Copy all entries without alteration and skip the pictures they hold.

--- DATA TO EXAMINE ---
___
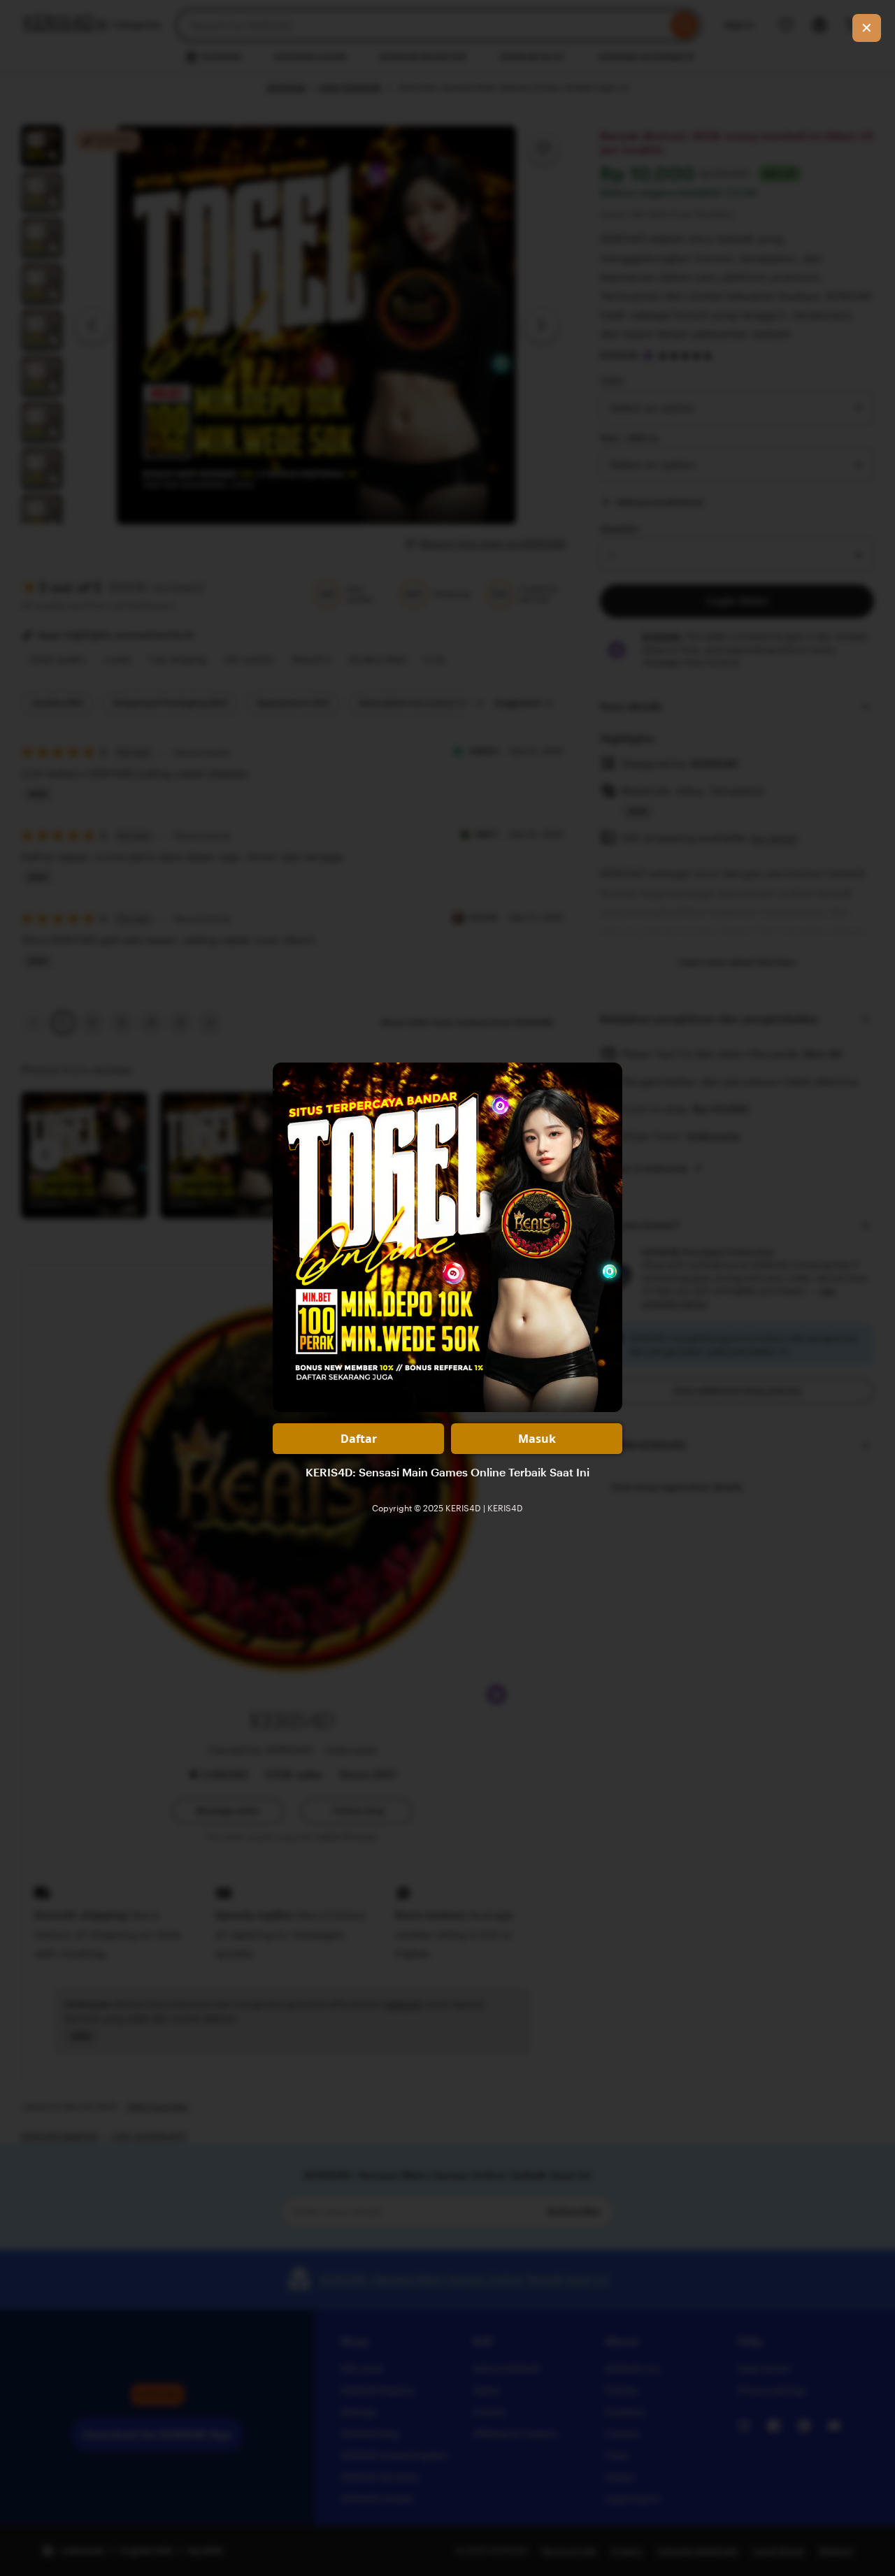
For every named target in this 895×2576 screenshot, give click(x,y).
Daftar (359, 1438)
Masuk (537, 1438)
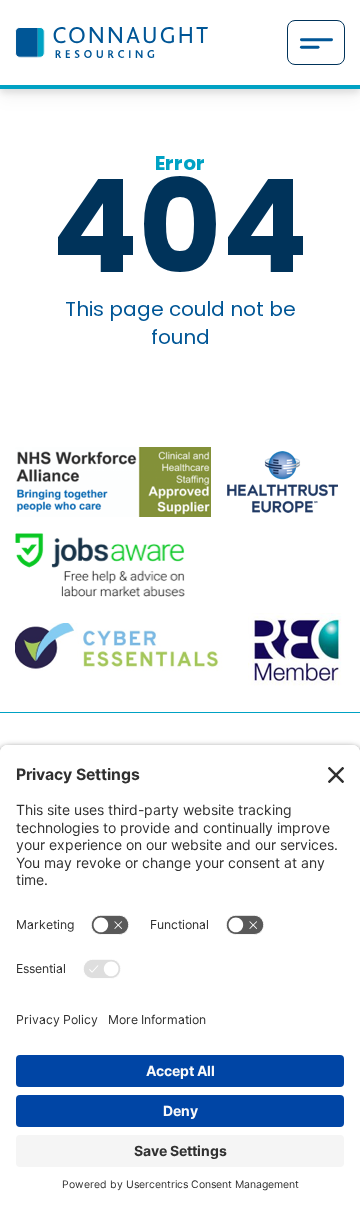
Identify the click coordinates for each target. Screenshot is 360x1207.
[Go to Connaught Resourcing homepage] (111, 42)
___
--- YOUR SOLUTION ---
For every named target in this 895×2576 screenshot, give click(x,y).
Daftar (359, 1438)
Masuk (537, 1438)
Identify the click coordinates for each target. Screenshot is 360x1207.
[Go to Connaught Resourcing homepage] (111, 42)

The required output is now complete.